La plus grande route commerciale de l’Iran passe par la Turquie et les Émirats arabes unis. Les deux pays sont dans le peloton de tête des partenaires de l’Iran pour l’import et l’export. Mais ces deux pays sont aussi des alliés stratégiques de Washington. A Dubaï et à Ankara, cependant, le désir d’aider ce commerce de courtage a été plus puissant que les sempiternels hurlements de colère de Washington contre le comportement de ses alliés. Les agences de renseignement US (la CIA et les services de renseignement au sein du Département du trésor), ainsi qu’Israël, surveillent les voies suivies par les exportations et les importations de l’Iran, prennent note de ceux qui font partie des longues chaînes d’intermédiaires, et identifient les individus impliqués dans le commerce avec l’Iran. De temps en temps, cette information est portée à l’attention des pays avec lesquels les chevaliers noirs sont associés, mais les gouvernements de ces nations ne sont pas pressés de répondre aux protestations de Washington. D’abord, les chevaliers noirs paient des impôts dans ces pays. Ensuite, ils aident beaucoup à faciliter le commerce. Enfin, les actions des chevaliers noirs sont rarement soumises aux lois locales. Dans le meilleur des cas, il serait possible de fermer définitivement une compagnie chevalier noir, mais après un certain temps, elle peut simplement réapparaître dans un autre pays.

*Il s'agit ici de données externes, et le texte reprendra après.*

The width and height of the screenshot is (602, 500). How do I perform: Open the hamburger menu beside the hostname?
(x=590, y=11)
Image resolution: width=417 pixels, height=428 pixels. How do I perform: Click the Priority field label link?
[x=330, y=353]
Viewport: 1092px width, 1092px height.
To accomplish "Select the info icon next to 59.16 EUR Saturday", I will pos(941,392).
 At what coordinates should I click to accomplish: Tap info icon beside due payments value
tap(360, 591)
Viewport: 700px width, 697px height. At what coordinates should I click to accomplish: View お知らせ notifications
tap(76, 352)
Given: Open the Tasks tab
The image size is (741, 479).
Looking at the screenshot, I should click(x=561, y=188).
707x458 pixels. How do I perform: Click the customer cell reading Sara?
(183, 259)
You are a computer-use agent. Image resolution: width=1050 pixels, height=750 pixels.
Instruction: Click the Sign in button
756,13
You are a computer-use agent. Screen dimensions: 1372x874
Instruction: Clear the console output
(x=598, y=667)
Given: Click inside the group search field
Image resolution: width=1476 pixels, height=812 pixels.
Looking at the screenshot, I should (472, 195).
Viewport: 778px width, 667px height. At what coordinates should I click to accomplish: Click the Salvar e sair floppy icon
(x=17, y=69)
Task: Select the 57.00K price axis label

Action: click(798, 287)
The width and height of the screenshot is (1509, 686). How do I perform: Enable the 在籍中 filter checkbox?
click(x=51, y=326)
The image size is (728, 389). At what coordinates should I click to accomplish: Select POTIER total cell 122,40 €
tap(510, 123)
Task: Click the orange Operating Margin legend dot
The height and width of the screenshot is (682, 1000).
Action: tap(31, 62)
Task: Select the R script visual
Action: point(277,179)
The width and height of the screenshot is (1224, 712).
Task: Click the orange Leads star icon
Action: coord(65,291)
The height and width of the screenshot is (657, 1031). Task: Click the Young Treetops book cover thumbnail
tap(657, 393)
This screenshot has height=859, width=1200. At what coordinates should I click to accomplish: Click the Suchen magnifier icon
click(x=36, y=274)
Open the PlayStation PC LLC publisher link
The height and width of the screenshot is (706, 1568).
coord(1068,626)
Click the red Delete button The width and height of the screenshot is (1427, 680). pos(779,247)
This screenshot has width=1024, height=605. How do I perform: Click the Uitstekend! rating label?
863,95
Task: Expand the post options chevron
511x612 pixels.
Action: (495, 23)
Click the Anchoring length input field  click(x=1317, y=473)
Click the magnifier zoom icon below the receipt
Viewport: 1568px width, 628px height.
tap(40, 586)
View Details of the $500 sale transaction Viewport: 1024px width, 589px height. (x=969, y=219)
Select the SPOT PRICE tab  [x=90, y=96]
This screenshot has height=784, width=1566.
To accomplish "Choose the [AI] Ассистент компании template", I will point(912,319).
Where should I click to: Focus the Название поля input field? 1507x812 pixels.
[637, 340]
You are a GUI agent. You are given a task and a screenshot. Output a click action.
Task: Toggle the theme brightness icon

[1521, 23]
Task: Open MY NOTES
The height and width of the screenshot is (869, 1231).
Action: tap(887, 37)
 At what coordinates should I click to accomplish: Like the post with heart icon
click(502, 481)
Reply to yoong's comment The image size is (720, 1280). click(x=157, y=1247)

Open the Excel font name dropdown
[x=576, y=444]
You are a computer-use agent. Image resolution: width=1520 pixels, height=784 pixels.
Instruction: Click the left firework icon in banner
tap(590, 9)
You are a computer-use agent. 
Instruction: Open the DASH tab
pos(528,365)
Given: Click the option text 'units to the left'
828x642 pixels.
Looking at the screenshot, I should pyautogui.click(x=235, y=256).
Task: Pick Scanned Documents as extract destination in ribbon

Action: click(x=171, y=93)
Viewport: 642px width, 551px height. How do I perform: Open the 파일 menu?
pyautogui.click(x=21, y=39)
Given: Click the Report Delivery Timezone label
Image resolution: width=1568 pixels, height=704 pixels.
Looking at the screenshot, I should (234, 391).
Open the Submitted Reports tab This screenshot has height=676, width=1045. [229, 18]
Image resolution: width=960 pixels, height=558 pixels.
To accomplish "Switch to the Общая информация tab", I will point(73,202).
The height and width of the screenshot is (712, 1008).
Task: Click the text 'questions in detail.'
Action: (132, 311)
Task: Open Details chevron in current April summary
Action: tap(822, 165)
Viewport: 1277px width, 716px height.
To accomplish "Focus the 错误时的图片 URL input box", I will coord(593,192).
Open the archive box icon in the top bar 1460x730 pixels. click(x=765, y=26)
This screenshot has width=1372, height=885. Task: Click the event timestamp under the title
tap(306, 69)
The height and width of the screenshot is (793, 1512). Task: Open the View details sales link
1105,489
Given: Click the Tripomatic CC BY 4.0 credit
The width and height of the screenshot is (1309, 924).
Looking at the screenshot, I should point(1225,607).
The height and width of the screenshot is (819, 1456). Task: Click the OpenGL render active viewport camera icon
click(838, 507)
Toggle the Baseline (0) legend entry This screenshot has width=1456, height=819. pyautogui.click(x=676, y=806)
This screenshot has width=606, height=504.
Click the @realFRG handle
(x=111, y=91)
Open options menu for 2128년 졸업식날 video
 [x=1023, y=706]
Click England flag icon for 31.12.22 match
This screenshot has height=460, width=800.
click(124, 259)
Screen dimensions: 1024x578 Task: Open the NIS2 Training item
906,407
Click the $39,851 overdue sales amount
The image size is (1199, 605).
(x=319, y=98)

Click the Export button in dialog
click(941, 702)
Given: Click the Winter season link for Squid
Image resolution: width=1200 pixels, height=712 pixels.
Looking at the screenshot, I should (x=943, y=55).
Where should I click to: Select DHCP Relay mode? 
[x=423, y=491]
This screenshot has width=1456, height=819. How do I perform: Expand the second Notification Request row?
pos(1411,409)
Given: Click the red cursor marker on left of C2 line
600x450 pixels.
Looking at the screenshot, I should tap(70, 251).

Nul ne connaît le nombre exact de ces chevaliers noirs. De temps en temps, des listes de compagnies, répertoriées par pays d’inscription, sont publiées par les États-Unis. Par exemple, en décembre 2013, Washington a donné à Bruxelles une liste des chevaliers noirs de l’Union européenne, qui comprenait 1 107 petites et moyennes entreprises. Une liste similaire pour la Turquie recensait les noms de 512 sociétés. Il fut un temps où les chevaliers noirs n’étaient pas pris au sérieux, car on croyait qu’ils ne pourraient pas remplacer les très grandes sociétés qui commerçaient avec ces pays avant les sanctions. Mais les événements des dernières années ont montré que les milliers de chevaliers noirs en activité ont formé une masse critique, si bien que leur potentiel est déjà comparable à celui des grandes entreprises. Et les tentatives de ceux qui ont imposé les sanctions pour surveiller les chevaliers noirs ont une efficacité confinant à zéro.